■ EXCERPTED PASSAGE:
════

Contributing to the declining numbers in Germany's Catholic Church is its failure to address sexual abuse, with abusive priests escaping punishment in 60% of cases. According to Deutsche Welle, Germany's international broadcaster, failure to deal with the fallout from the most recently discovered national sex abuse scandals since 2010 may be contributing to growing alienation.

Over the past decades, more than 1,600 priests committed tens of thousands of offenses against thousands of victims. These abuses were hushed up and ignored until a German Bishops' Conference study in 2018 revealed the magnitude of the scandal.

But the momentum for real change — the loudest voice for a transformation of the church — comes from Catholic women who are no longer willing to accept a subordinate role in a male-dominated church.

"The grief that women had to endure through the power of churchmen was too great, and the hope for real change was too small," said Mechthild Heil in an email, noting that many women have turned their backs on the Church. Heil is the leader of the Catholic Women's Association in Germany and a member of Chancellor Angela Merkel's Christian Democratic Union Party in the Bundestag.

Heil is calling for full equality between women and men, and women's access to all ministries in the church. "This includes all ordained ministries and governing ministries," she said.

This disaffection of women was underscored last May when the grassroots Catholic women's movement Maria 2.0 held its own services, without priests, outside Catholic churches in 50 cities and towns in Germany. From May 11 until May 18, participating women did not enter churches or perform volunteer work in their parishes in order to make known how empty the churches are without women.

Ruth Koch, a leader of Maria 2.0, called on the Vatican to open the priesthood to women and to drop the celibacy requirement for priests. In a telephone interview from her home in Munster in northwestern Germany, Koch explained that the movement chose the name Mary (Maria in German) because she is the most important woman in the Bible. The term 2.0 refers to a new and modern version.

"We need a new way to look at Catholic women in the Catholic Church and update the women's image," said Koch.

════

■ DATA SHOWN:
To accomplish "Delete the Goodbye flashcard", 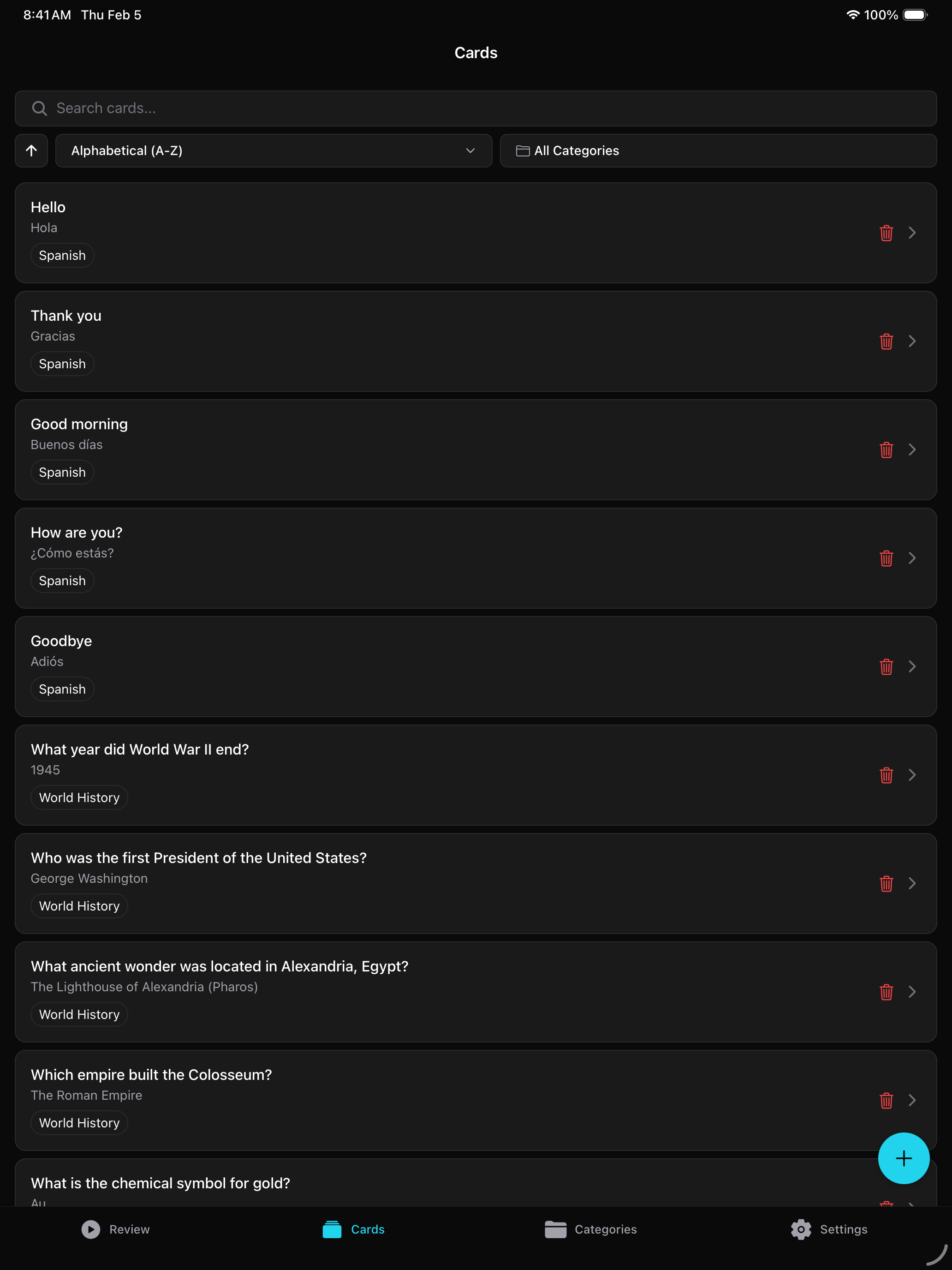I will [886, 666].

════

■ EXERCISE TASK:
Reproduce the portion of the article on Germany's Catholic women that opens with "Ruth Koch, a" and closes with "and modern version.", changing "telephone interview" to "phone interview".

■ ANSWER BELOW:
Ruth Koch, a leader of Maria 2.0, called on the Vatican to open the priesthood to women and to drop the celibacy requirement for priests. In a phone interview from her home in Munster in northwestern Germany, Koch explained that the movement chose the name Mary (Maria in German) because she is the most important woman in the Bible. The term 2.0 refers to a new and modern version.